Court of Appeals of the State of New York
Jul 13, 1937
275 N.Y. 125 (N.Y. 1937)

Summary

In Sajor v. Ampol, Inc. (275 N.Y. 125) the lower courts held that the plaintiff could rescind his subscription to the defendant's stock on the ground that the failure to comply with the statutory requirement which prohibited the sale of securities to the public without first filing a notice with the Department of State, rendered the sale null and void.

Summary of this case from Rosasco Creameries, Inc., v. Cohen

Opinion

Argued June 11, 1937

Decided July 13, 1937

Appeal from the Supreme Court, Appellate Division, Second Department.

Robert Daru and Oswald Vischi for appellant.
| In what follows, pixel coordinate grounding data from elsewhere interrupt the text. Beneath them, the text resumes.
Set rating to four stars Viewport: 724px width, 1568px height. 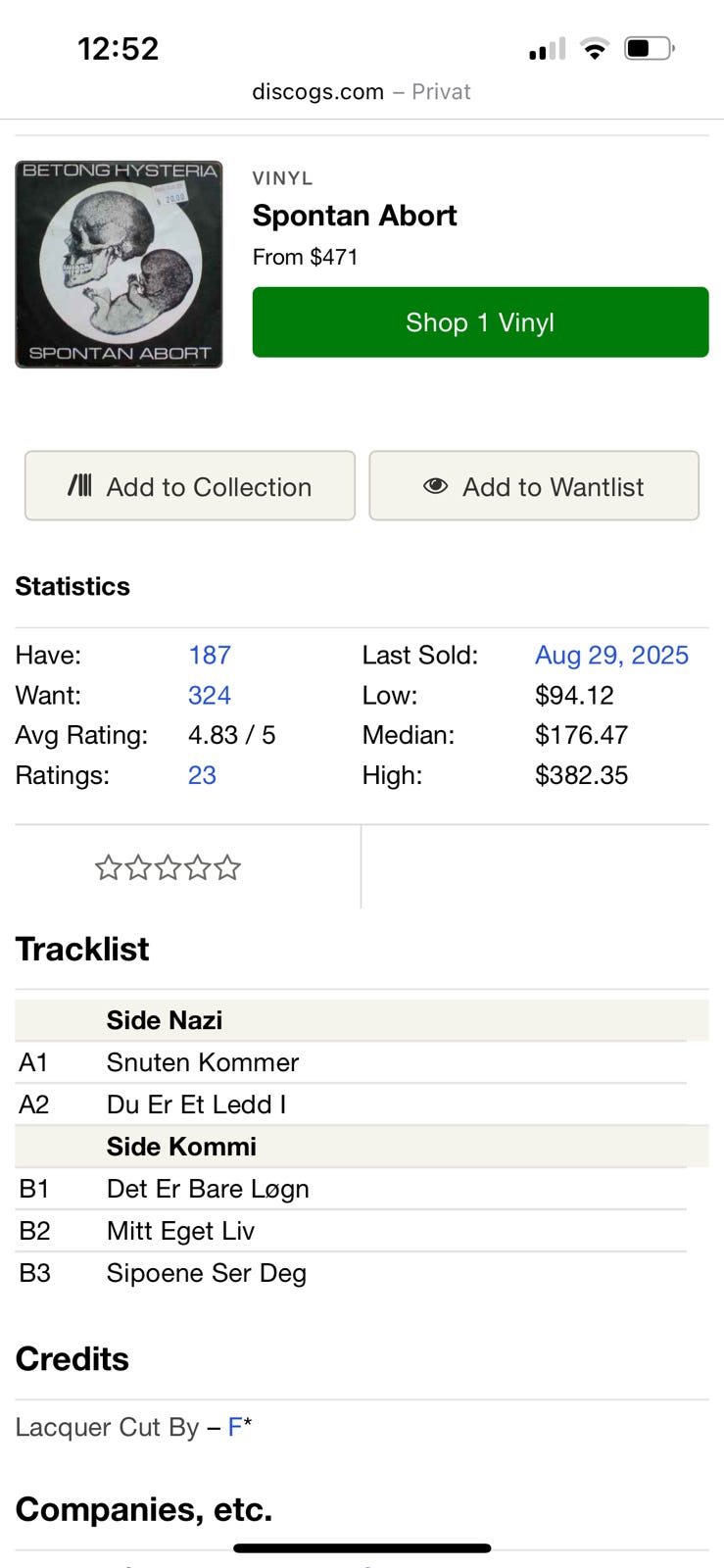[197, 867]
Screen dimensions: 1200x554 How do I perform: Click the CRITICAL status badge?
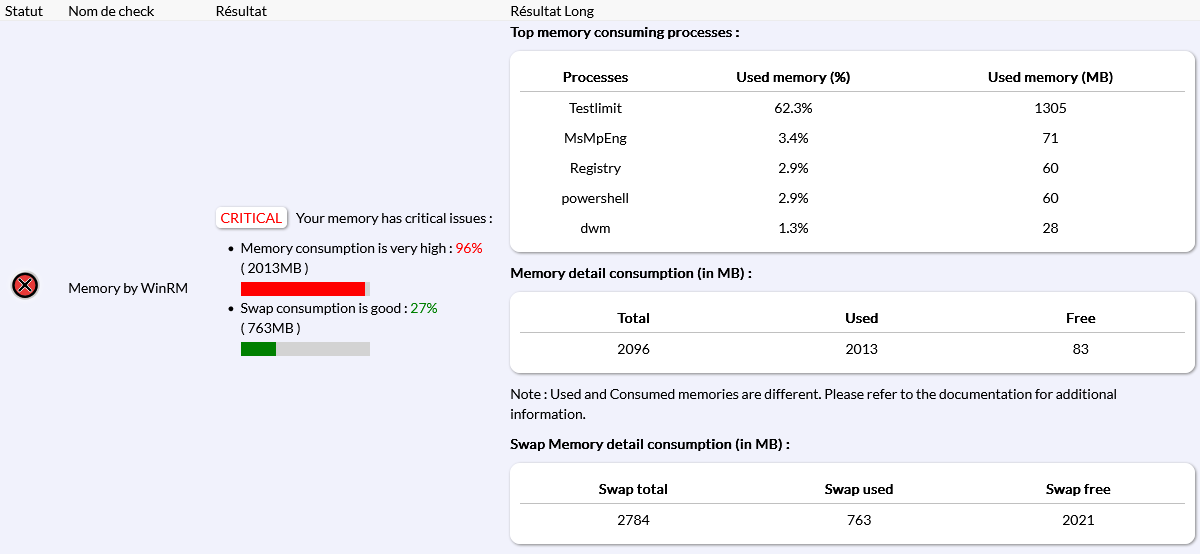tap(251, 218)
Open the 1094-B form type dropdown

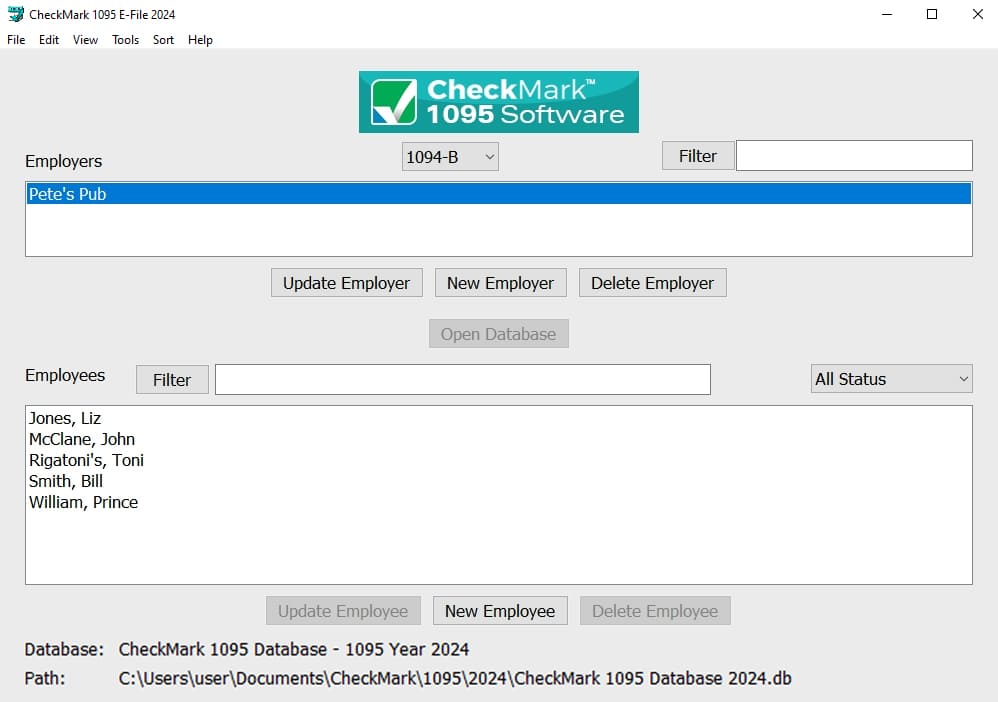[450, 156]
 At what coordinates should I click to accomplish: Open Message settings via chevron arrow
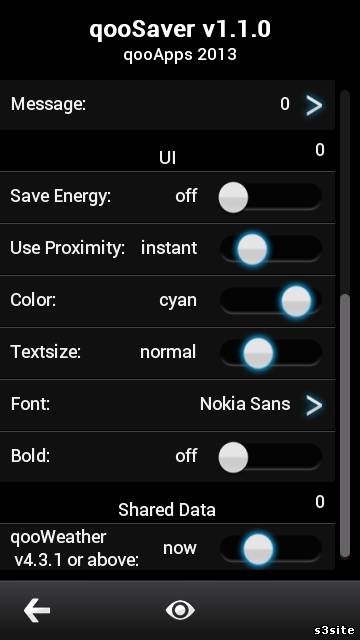click(314, 105)
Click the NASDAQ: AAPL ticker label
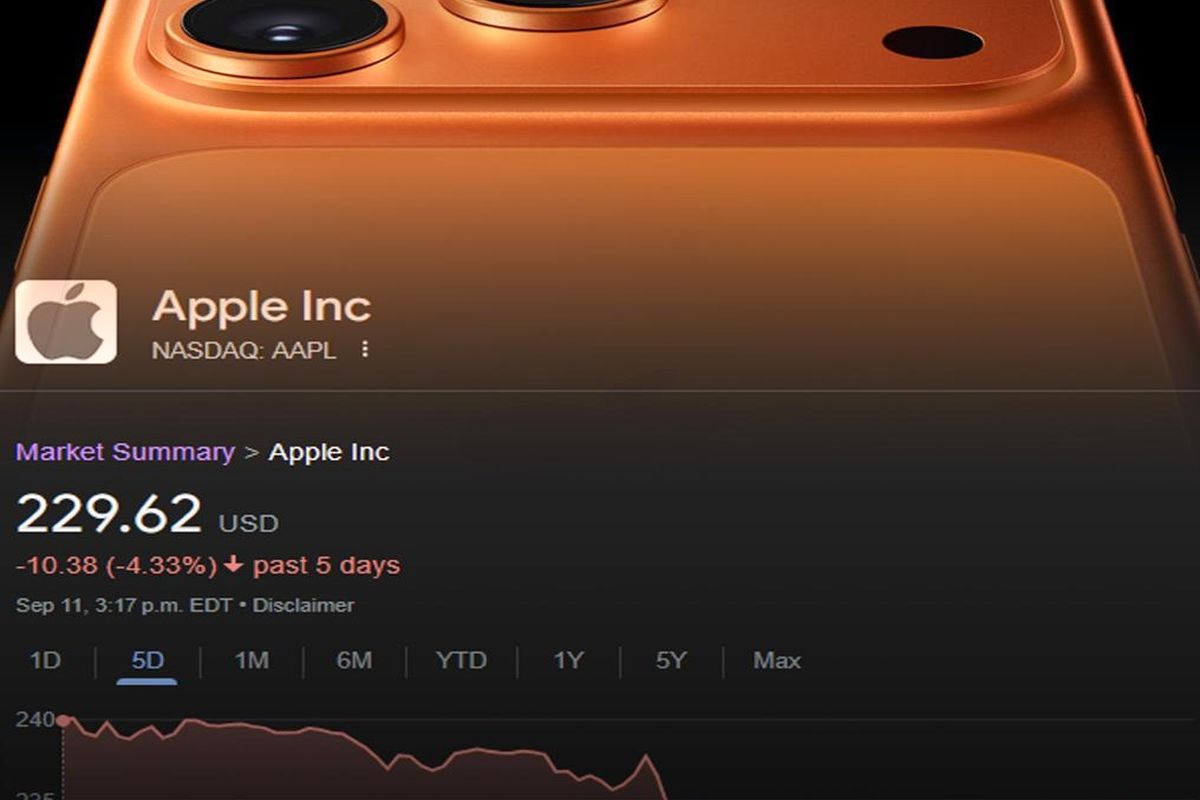Viewport: 1200px width, 800px height. [243, 350]
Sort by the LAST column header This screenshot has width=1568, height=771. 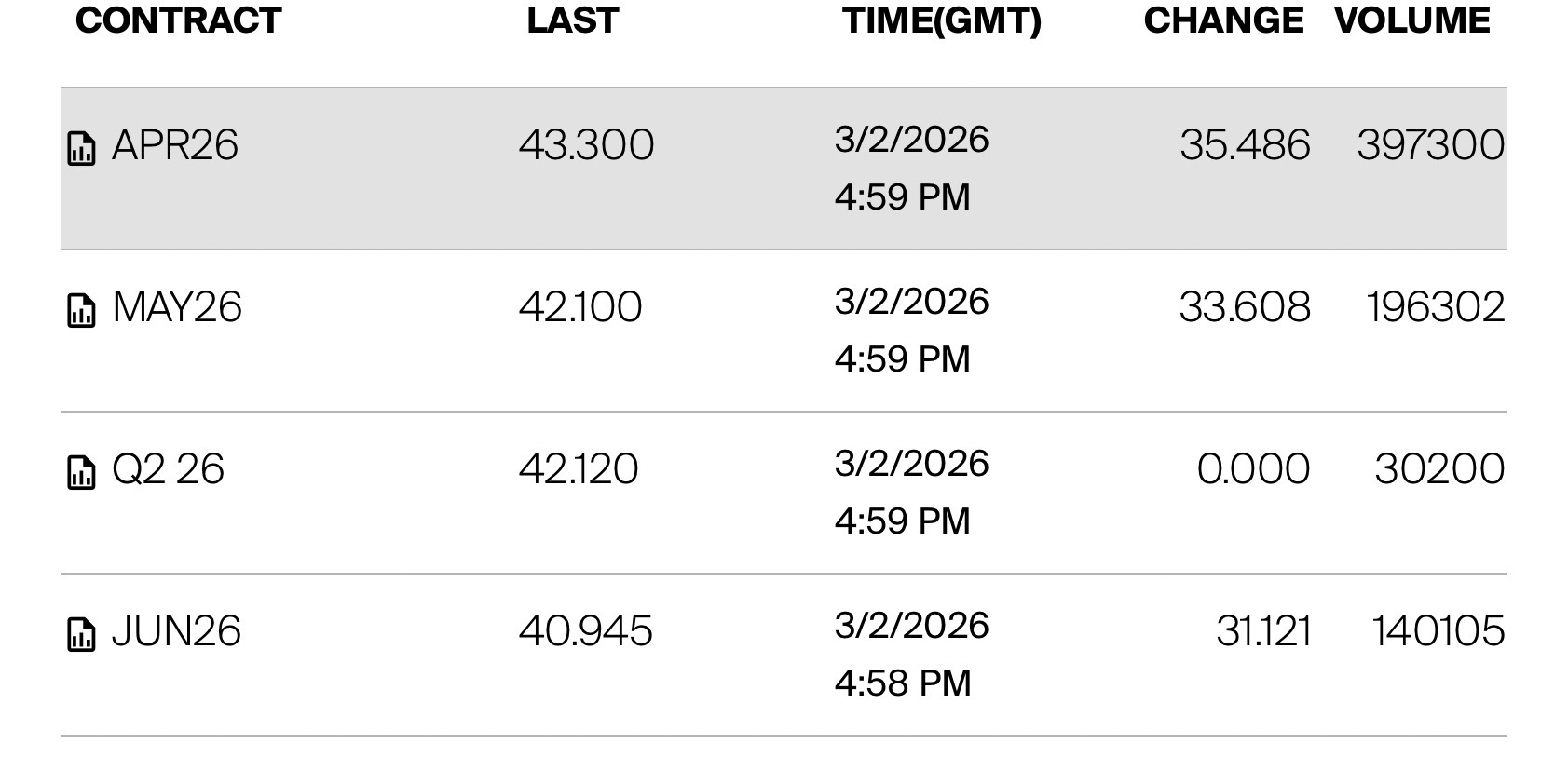pos(572,20)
George H. Zator for respondent.


On April 5, 1932, the plaintiff, Kasimir Sajor, subscribed to thirty units of capital stock of Ampol, Inc., each consisting of one share of common stock of $10 par value and one share of preferred seven per cent cumulative stock, par value $90, for which he agreed to pay $100 per unit. Later he paid $1,000 and subsequently brought this action to recover it back and to cancel his subscription on the ground of fraud. He alleged that the defendant corporation and Wegrzynek, the president, sold him this stock through false representations in representing that the corporation was organized at the instance and request of the Polish Government; that the Polish National Alliance of the United States had subscribed, as well as the Polish Roman Catholic Union. Other allegations of fraudulent representations are set forth, together with a statement that Ampol, Inc., had duly complied with the law of the State of New York by filing the necessary information with the Attorney-General as a prerequisite for the sale of the stock.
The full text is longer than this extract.